States that have shifted responsibility for redistricting from partisan legislatures to independent commissions generally have seen a reduction in gerrymandering, in which lines are drawn in a way that expands or cements one party’s grip on power. Districts drawn by independent commissions generally result in election outcomes more closely aligned with the will of voters.
Neighboring Michigan stands as a stark example of what can happen under independent redistricting.
Republican lawmakers, who then controlled Michigan’s redistricting process, drew maps after the 2010 census that gave them an enduring advantage for the next decade. In 2020, for example, Democratic legislative candidates received a slight majority of votes, yet Republicans won a 58-52 majority in the Michigan House and a 22-16 majority in the Senate under the maps they had drawn.
Unlike Wisconsin, Michigan allows its residents to propose their own laws or constitutional amendments and put those proposals on the ballot for a statewide vote.

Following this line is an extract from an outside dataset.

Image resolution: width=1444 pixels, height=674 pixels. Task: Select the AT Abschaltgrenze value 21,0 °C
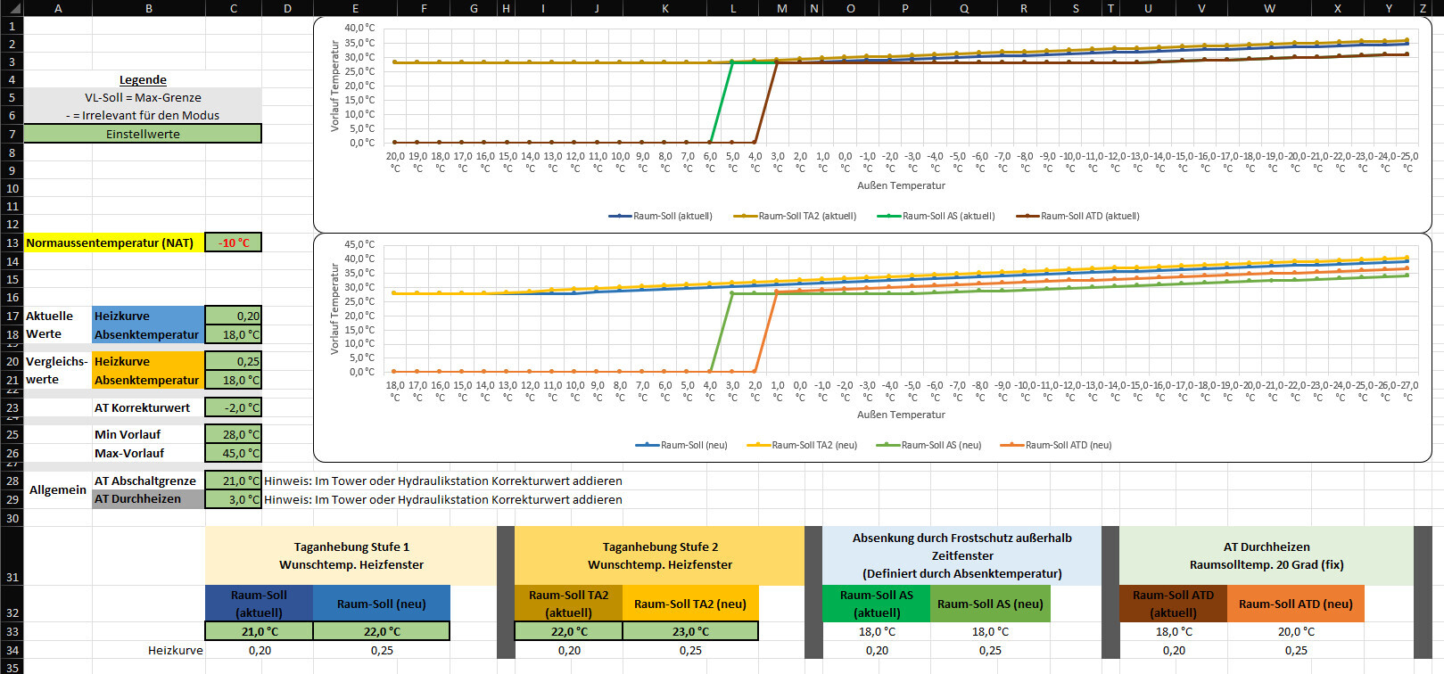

In 2018, voters approved a citizen-led effort to take redistricting away from state lawmakers and give the task to an independent commission. That commission, which is instructed to be guided by “partisan fairness,” drew the current legislative and congressional maps after the 2020 census.
The 2022 midterm election was the first to use Michigan’s new districts, resulting in a flip of legislative control. Democratic legislative candidates received just under 51% of the total statewide votes, translating to a 56-54 House majority and a 20-18 Senate majority.
In Wisconsin, it is impossible to change the redistricting process unless lawmakers voluntarily relinquish their power. That’s because Wisconsin is among 26 states that do not allow citizens to bypass their legislature through ballot initiatives.
The result is that Wisconsin continues to operate under legislative districts shaped by Republican lawmakers, who have built lopsided majorities that do not reflect the state’s overall political leanings.
While Republicans have used partisan gerrymandering to maintain their large majorities in the Legislature, voters have elected Democrats to all but one of the statewide executive offices that are decided on a partisan basis, including governor and attorney general. They also have elected a Republican and a Democrat to the U.S. Senate — votes that also are done on a statewide basis.
“Republican leadership in Wisconsin has worked hard over the past decade to insulate themselves from the will of the voters,” said Democratic Assembly Minority Leader Greta Neubauer.